Saving a draft stores the workflow in ActionsManager only. It does not commit to a repository or push to GitHub. This is intentional — it lets you review and refine workflows before proposing changes through pull requests.

The workflow now exists as a local draft in ActionsManager. No changes have been made to any repository yet.


What Happens Next

Action Effect
Create Pull Requests Proposes the draft workflow to GitHub repositories as reviewable pull requests. Recommended for beta testing.
Continue editing Update the YAML and save additional drafts before creating pull requests.
Direct commit Commits directly to the repository branch without a pull request. Use carefully.

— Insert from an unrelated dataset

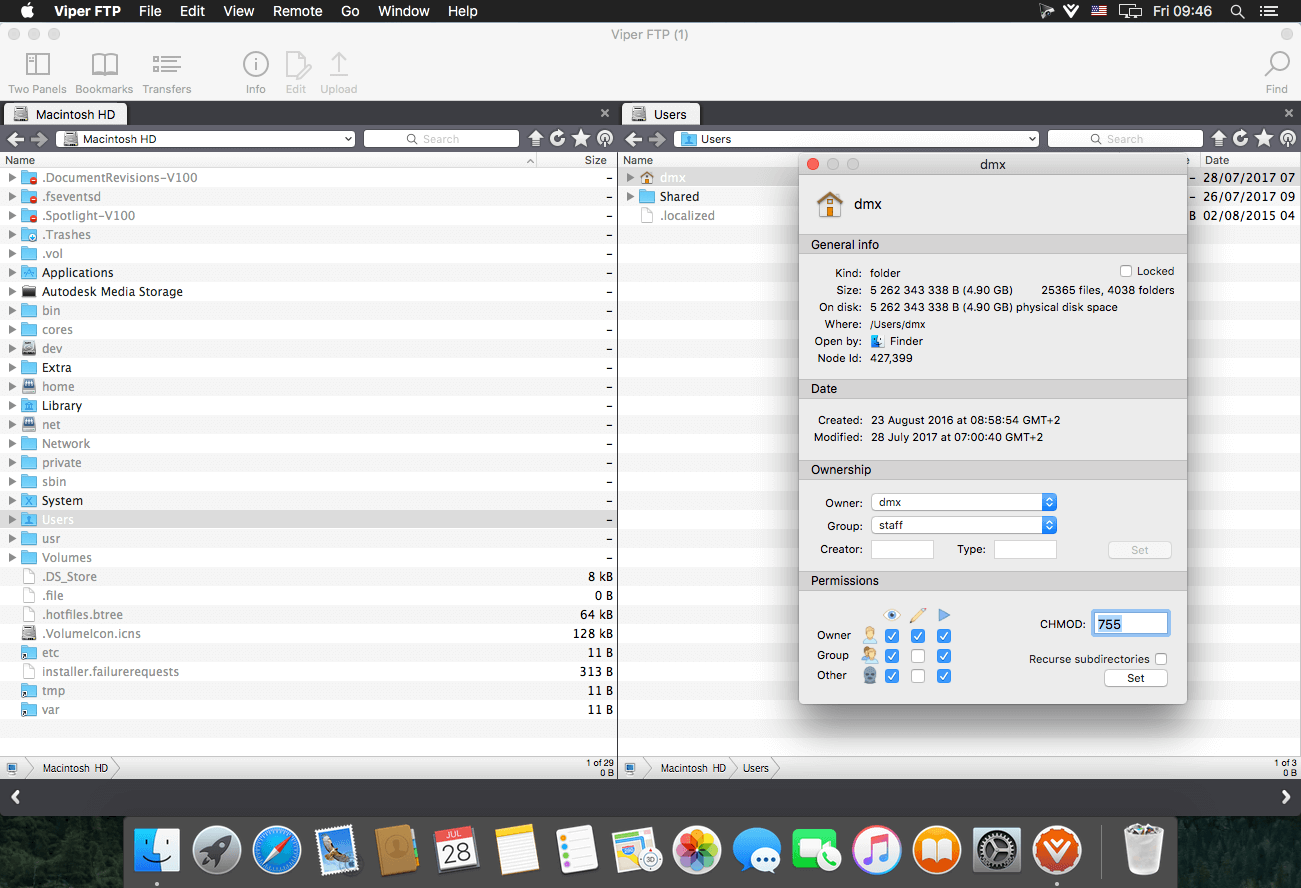Open Safari from the Dock
This screenshot has height=888, width=1301.
[277, 851]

Return to the project workspace and click Create Pull Requests when you are ready to send the workflow to GitHub.


Important Notes

Saving a draft is not the same as pushing to GitHub

A Save draft / Commit Locally action stores the workflow in ActionsManager only. The workflow file does not appear in any repository until you explicitly create a pull request or use direct commit mode. Both are separate steps after drafting.

Pull request delivery lets you review each change before it merges. This is the safest path during beta. Direct commit mode is available but bypasses review; use it only when review overhead is not needed and the change is well understood.

When creating a fine-grained PAT for ActionsManager, grant these permissions to cover all features used in this walkthrough:

Permission Minimum Level Required for
Metadata Read-only All operations
Contents Read and write Workflow file management
Actions Read and write Workflow triggering
Pull requests Read and write PR-based delivery
Secrets Read and write Repository secrets management (optional)
Variables Read and write Repository variables management (optional)

Secrets and Variables permissions are only needed if you use those features. For a basic first-workflow walkthrough, Metadata, Contents, Actions, and Pull requests are sufficient.

See GitHub PAT Setup for full token creation instructions.